“Pembajakan ” Demokrasi, Pasca 26 tahun Reformasi
Pengunduran Airlangga Hartarto sebagai Ketum Golkar secara mendadak dengan alasan tidak terlalu jelas, melahirkan berbagai ragam spekulasi publik. Yang paling santer, ada dugaan ybs.mengalami “penyanderaan” politik, akibat dugaan kasus hukum yang menimpanya. Semakin memperkuat sinyalemen, hukum dijadikan instrumen politik untuk menekan lawan politik dan atau “alat tukar menukar” dalam transaksi kekuasaan. Fenomena ini, semakin memberikan pembenaran terhadap ucapan seorang pakar hukum pidana UI, “hukum menjadi instrument rekayasa sosial untuk memperpanjang kekuasaan dengan melanggar etika”.
Kasus Airlangga ini, mengindikasikan partai politik begitu rapuhnya berhadapan dengan kekuasaan dan atau “vested interest” di sekitar kekuasaan. Partai Golkar yang punya pengalaman panjang dalam kekuasaan, “meniti buih” di seputar kekuasaan, mempunyai sumber daya memadai, sehingga menjadi suprise, begitu mudah “dijebol” oleh kekuatan yang berada di luar dirinya. Timbul pertanyaan, partai sebesar Golkar yang punya “politic comparative advantage” kuat, begitu mudah “dikerjain” oleh kekuatan luar, bagaimana dengan partai yang lebih kecil dengan pengalaman berpolitik yang lebih terbatas?.

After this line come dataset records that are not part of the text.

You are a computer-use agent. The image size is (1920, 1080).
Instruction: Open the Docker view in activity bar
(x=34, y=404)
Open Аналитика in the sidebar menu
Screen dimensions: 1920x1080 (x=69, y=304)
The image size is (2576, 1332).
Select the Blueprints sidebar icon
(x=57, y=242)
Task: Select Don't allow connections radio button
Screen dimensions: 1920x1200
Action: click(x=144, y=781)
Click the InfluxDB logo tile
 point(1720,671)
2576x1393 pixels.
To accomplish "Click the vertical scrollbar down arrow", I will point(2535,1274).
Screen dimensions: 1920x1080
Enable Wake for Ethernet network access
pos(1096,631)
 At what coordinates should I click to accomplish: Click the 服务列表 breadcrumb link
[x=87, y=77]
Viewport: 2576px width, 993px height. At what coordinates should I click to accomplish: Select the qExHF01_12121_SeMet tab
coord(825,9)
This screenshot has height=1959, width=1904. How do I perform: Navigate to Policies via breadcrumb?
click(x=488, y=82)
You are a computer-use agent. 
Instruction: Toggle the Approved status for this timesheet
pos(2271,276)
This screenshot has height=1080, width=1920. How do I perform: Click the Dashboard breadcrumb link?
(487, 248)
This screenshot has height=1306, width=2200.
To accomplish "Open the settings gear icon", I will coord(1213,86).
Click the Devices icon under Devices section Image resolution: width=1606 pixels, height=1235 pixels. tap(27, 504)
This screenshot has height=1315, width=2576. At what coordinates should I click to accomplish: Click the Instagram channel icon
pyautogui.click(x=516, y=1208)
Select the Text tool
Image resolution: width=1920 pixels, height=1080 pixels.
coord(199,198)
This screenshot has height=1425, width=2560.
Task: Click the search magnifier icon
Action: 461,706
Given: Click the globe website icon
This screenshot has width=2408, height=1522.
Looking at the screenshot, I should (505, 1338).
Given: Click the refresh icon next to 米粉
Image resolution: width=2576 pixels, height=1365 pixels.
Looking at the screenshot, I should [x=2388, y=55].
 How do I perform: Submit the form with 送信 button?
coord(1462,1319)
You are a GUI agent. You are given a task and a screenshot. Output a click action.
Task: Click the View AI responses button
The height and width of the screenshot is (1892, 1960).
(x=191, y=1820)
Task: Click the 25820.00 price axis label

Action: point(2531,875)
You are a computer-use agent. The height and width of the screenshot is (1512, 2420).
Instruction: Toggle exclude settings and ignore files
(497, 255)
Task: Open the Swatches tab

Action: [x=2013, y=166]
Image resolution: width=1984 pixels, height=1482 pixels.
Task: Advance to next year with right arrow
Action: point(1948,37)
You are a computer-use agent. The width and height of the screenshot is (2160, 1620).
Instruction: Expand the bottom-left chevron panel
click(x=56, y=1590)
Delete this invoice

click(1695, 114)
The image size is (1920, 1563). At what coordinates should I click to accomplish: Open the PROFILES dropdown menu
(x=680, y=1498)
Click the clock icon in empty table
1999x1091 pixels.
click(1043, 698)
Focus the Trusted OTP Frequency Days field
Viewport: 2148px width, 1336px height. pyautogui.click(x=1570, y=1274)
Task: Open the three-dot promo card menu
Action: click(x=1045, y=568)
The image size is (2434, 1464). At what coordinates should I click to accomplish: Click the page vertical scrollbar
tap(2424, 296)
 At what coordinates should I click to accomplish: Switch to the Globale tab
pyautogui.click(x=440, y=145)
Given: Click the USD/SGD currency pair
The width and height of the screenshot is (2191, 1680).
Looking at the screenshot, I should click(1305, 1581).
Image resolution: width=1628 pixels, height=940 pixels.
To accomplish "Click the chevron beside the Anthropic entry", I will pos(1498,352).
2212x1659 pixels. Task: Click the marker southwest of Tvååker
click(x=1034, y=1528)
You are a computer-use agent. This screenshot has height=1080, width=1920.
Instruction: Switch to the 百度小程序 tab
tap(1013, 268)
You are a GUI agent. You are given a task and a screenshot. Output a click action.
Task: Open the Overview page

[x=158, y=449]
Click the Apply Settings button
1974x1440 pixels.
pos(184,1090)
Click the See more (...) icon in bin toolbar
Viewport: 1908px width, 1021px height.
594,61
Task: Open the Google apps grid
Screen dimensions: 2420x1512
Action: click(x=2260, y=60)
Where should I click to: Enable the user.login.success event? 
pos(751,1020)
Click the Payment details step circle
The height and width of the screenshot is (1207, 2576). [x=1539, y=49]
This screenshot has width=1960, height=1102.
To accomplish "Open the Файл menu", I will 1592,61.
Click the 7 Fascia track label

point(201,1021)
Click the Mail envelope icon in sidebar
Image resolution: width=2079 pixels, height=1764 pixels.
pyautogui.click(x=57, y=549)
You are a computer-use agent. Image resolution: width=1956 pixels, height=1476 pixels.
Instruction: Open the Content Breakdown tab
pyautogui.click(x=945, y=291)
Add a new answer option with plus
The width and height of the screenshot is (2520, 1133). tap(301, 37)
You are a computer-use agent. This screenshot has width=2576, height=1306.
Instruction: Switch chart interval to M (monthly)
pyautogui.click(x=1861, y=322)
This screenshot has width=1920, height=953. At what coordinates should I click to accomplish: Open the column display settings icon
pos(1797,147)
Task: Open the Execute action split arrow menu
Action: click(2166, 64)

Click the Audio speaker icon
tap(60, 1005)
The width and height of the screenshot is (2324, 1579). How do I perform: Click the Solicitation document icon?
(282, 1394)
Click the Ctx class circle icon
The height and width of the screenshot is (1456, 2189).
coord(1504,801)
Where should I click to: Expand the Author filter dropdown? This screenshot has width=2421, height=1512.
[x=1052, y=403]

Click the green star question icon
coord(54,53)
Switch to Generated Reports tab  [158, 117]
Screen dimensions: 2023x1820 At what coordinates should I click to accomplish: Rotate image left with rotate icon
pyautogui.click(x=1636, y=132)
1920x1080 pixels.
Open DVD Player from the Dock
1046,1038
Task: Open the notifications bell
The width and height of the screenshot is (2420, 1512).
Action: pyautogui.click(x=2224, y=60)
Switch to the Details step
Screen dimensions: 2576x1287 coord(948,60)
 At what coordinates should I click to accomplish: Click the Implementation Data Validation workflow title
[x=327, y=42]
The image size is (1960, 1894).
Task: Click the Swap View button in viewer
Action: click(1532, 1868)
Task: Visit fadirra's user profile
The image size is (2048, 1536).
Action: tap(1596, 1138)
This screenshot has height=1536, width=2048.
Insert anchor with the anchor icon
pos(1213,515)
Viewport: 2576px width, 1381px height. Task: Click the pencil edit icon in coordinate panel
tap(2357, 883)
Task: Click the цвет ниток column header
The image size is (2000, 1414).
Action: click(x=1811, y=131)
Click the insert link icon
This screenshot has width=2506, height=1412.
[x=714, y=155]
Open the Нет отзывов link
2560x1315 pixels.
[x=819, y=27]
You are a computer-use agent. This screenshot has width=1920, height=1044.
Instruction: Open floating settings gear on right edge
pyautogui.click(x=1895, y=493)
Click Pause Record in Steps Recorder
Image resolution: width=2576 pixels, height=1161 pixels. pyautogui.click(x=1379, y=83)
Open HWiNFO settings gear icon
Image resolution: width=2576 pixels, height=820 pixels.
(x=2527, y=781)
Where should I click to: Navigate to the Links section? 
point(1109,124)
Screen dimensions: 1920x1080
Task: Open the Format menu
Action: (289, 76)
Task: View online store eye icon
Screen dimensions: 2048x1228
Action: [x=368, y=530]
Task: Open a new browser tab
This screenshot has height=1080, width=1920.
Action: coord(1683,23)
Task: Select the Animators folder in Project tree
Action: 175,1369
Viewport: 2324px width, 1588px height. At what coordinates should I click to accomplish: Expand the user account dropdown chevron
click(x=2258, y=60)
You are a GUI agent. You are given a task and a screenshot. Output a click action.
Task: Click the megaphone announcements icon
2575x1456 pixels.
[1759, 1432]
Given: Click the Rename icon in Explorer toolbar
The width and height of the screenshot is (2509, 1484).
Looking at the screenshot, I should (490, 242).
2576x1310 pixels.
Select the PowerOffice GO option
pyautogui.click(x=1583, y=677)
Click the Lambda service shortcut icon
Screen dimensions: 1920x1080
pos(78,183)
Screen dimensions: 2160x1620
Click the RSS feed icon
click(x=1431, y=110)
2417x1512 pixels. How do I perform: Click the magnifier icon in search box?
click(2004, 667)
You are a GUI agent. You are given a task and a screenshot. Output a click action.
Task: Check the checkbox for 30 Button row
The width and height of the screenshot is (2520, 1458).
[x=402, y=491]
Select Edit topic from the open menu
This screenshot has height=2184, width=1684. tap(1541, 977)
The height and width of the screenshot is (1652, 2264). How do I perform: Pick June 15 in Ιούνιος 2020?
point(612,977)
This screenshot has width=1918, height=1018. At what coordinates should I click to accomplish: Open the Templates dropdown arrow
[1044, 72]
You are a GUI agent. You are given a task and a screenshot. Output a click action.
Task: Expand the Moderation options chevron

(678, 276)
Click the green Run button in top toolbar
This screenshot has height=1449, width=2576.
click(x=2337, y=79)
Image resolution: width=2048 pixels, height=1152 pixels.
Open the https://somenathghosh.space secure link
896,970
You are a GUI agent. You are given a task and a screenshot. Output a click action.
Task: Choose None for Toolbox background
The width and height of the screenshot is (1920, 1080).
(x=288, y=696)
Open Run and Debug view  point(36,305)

Peristiwa yang sedang menimpa Golkar, hanya babak lanjutan saja dari proses “pembajakan” demokrasi dalam satu tahun terakhir. “Babak” sebelumnya, pertama, PELANGGARAN KONSTITUSI dengan terbitnya Keputusan MK No.90 yang kontroversial itu. Kedua, penggunaan dana bansos untuk kepentingan pemenangan Pilpres, yang menurut sejumlah pengamat dinilai sebagai korupsi politik. Dari riset ekonomitri yang dilakukan oleh seorang ekonom dari UI yang disampaikan dalam persidangan MK tentang pokok perkara perselisihan hasil Pilpres, “bansos effect” sebesar 16 persen untuk pemenangan kandidat 02.
Pengunduran diri Airlangga Hartarto dari Ketum Golkar yang secara tiba-tiba ini, semacam pembuka “kotak pandora” dari “pembajakan” Demokrasi yang sedang berlangsung.
Sejarah sedang menguji tingkat kesabaran rakyat dalam “Pembajakan” Demokrasi yang sedang berlangsung, dan tingkat keberanian dan kecerdasan elite politik untuk memberi respons.
I Gde Sudibya, ekonom, pengamat ekonomi politik, anggota Badan Pekerja MPR RI 1999 – 2004.